* [課題の内容]
映画「モルグ 死霊病棟」の紹介文から、次の問いに答えよ。
1. この作品には何点がつけられているか。
2. 勤務先から連絡を受けたディエゴは、どこの夜間警備に派遣されることになったか。
3. 終盤の展開は、どのように評価されているか。

* [本文の抜粋]
════════════════

■■■「モルグ 死霊病棟」■■■
(50点/オカルト)
警備員のディエゴは、ある日、恋人とスマホでLINEをしながらの運転中に誤って人を轢いてしまう。
パニックに陥った彼は救急車も呼ばずにその場から逃走、自宅へと帰るものの混乱が収まらず困惑するが、そんな矢先に勤務先から連絡を受け欠員の代役として病院の夜間警備に派遣されることとなる。
しかし、引継ぎの警備員から勤務の内容の説明を受ける最中に、死体安置所で『ひき逃げ事故にあった』という死体を目撃。
『死体が自分の轢いた相手ではないか?』と動揺しつつも夜間の見回りを開始した彼だったが、警備の現場である深夜の病院で次々と奇妙な現象が起こりはじめ…
ひき逃げ事故で人を殺してしまった青年が、夜間のモルグ(死体安置所)の警備中に恐るべき事態に遭遇する…という、オカルトホラー映画。
一人の警備員の青年と深夜の病院(の死体安置所)を舞台にした、いわゆるワンシチュエーションタイプのオカルトホラー作品ですね。
お話としては『とある警備員の青年がひき逃げで人を殺してしまうんだけど、勤務先の死体安置所で自分が殺したと思しき死体を発見し…』という、ただそれだけのストーリー。
なんとなく、いかにも『読み切りの短編ホラーコミック』やら「世にも奇妙な物語」の1エピソードやらにありそうなストーリーですが、実際の内容の方もまさにそんな感じのお話です。
短編ホラー作品と表現したとおりに、お話の中身はかなり薄めな感じで、深夜の病院で警備員の青年が次々と奇妙な現象に遭遇する様子が淡々と描かれていくみたいな感じの展開なのですが…
お話の前半部分の『怪奇現象』が非常に地味で、どうにも盛り上がりに欠けるのは困りもの。
深夜の病院という良い感じのシチュエーションの割には雰囲気作りや演出なんかもイマイチで、見ていて退屈でどうにも冗長さを感じてしまいます。
ただ、逆に終盤のお話が盛り上がり始めてからの展開は、非常にスピーディーなうえになかなか迫力があって良い感じ。
ショッカー演出を多用した幽霊たちのビックリさせ方も悪くないですし、むしろ『なんで幽霊たちはそんなに主人公を執拗にビビらせに来るんだよ?』とツッコミを入れたくなって、怖いんだけどちょっと笑ってしまうレベル。(笑)
少しだけ捻りの効いたオチの落としどころなんかも悪くないですし、ビビらせ系のオカルト映画としてはそこそこ良く出来ています。
惜しむらくはお話が盛り上がるまでがダルすぎて途中でダレてしまうので、前半部分がもうちょっと雰囲気映画として良く出来ているか、見せ場となる部分があればなぁ…というのが惜しまれる感じの作品でしたよ。
総評としましては、冗長な内容ながらも『そこそこ観れるレベルのオカルトホラー映画』って感じの作品ですね。
ホラーコミックとかにありがちな『いかにも短編ホラー』的なお話が好きであれば、まあまあ楽しめる作品だと思います。
あまり強く推すほどではないですが、『深夜放送とかでなんとなく観てみたら意外と楽しめた』って感じの片手間程度に観るには良いレベルの内容だと思いますので、気が向いたらチェックしてみても良いかもしれませんよ。

════════════════

* [検討する資料]

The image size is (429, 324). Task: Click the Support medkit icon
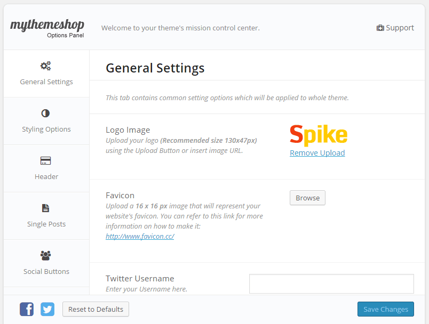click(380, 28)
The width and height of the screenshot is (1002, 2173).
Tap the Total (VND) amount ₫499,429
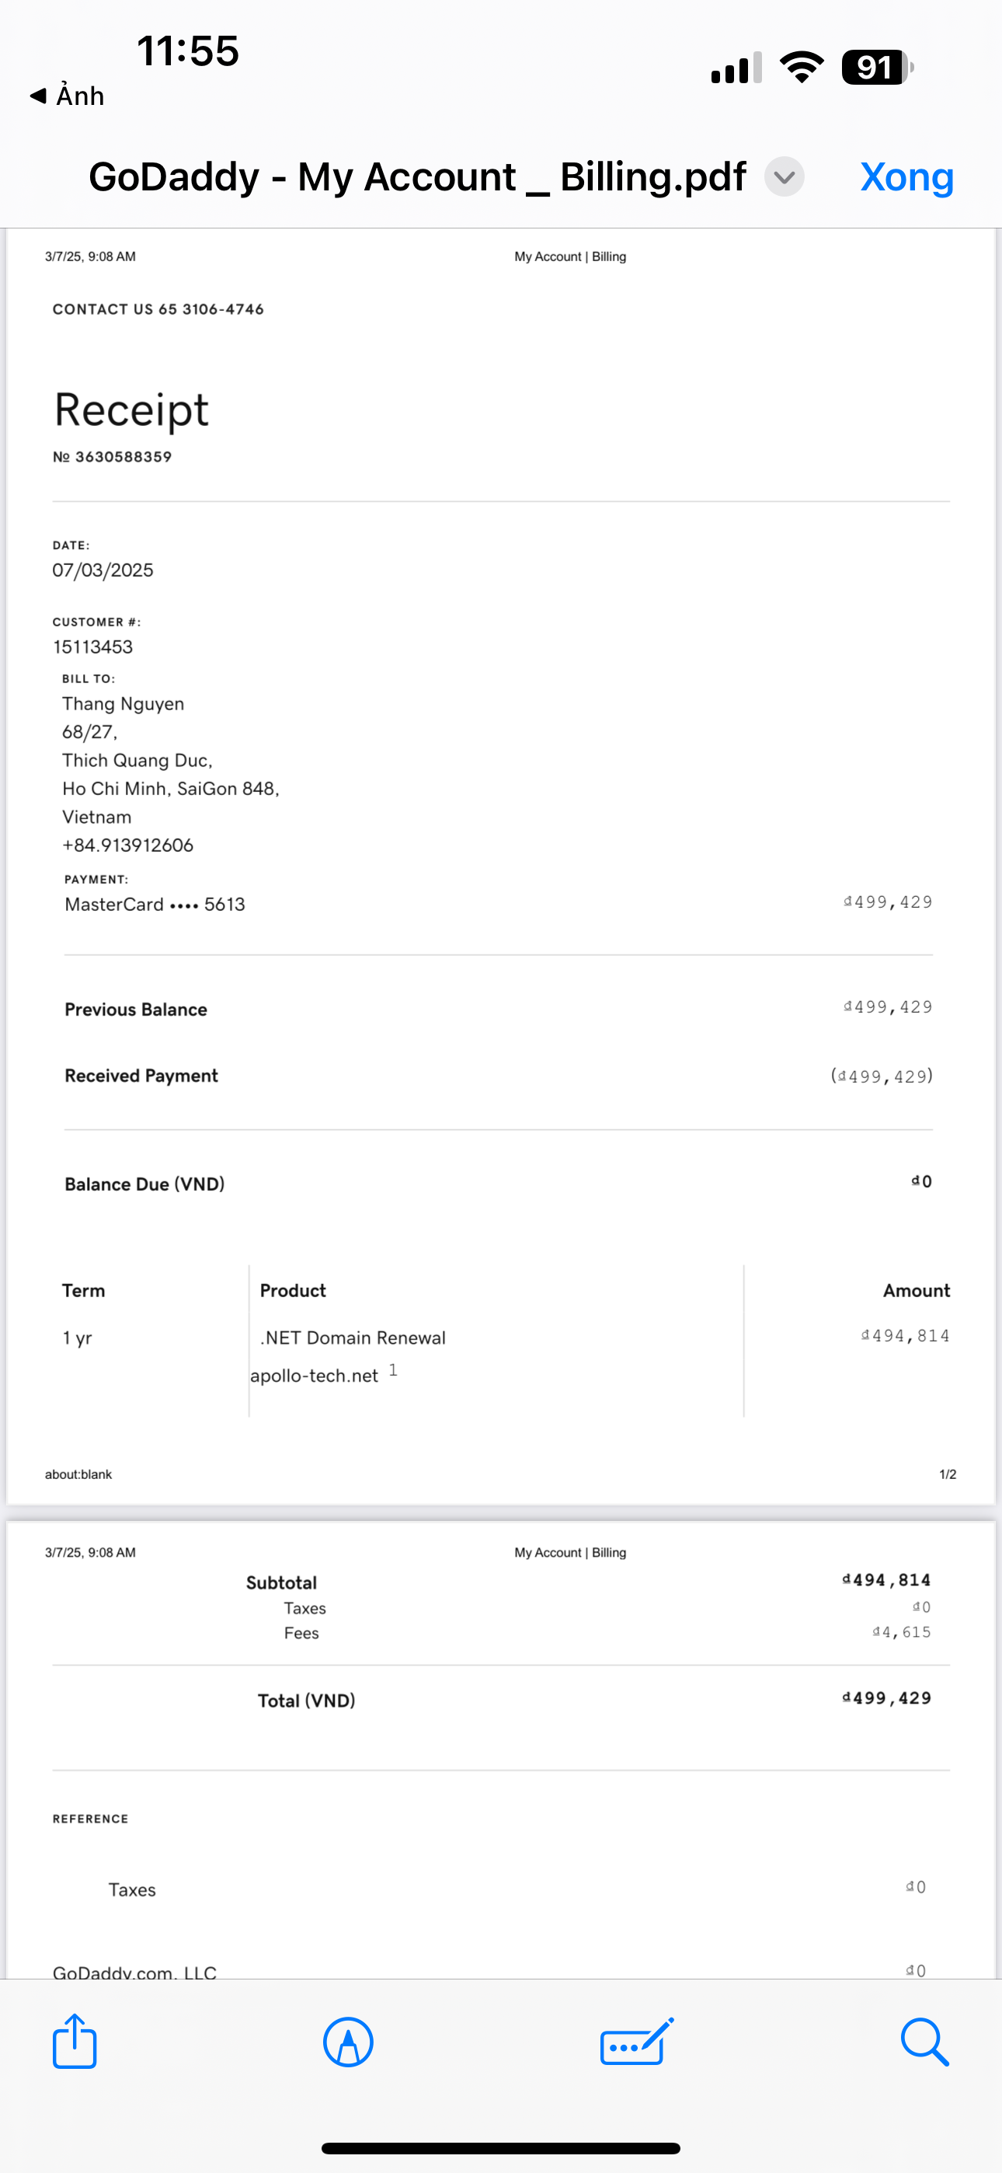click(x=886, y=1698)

════════════════

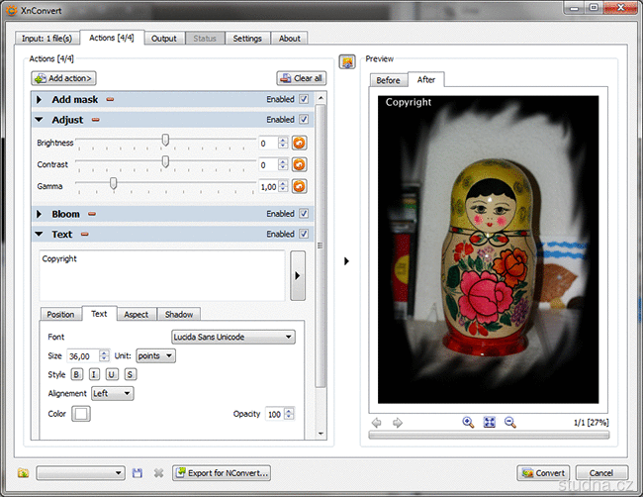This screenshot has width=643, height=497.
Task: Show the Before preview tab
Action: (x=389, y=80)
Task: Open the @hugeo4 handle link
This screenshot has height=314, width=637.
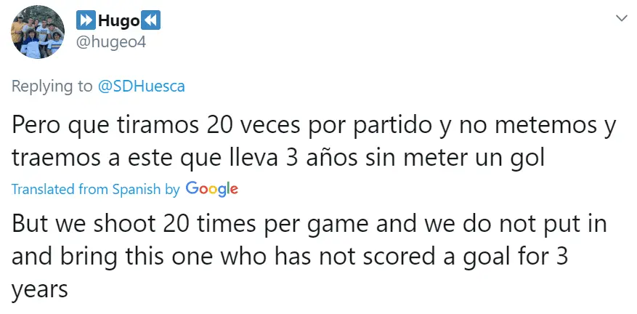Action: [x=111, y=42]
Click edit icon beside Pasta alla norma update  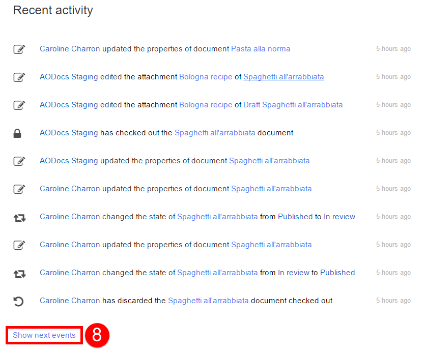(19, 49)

════════════════

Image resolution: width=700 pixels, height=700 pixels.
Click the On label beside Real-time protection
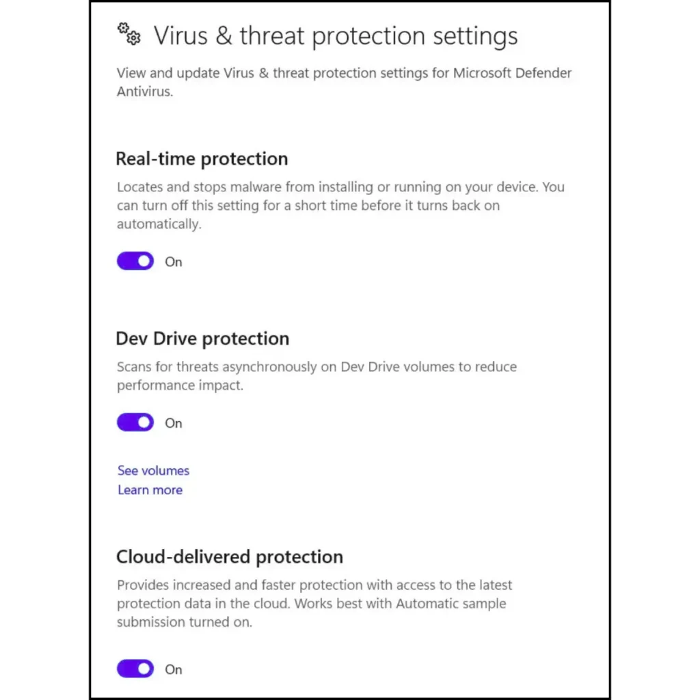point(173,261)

════════════════

* [課題の解答]
1. この作品には50点がつけられている。
2. ディエゴは病院の夜間警備に派遣されることになった。
3. 終盤の展開は、非常にスピーディーなうえに、なかなか迫力があって良いと評価されている。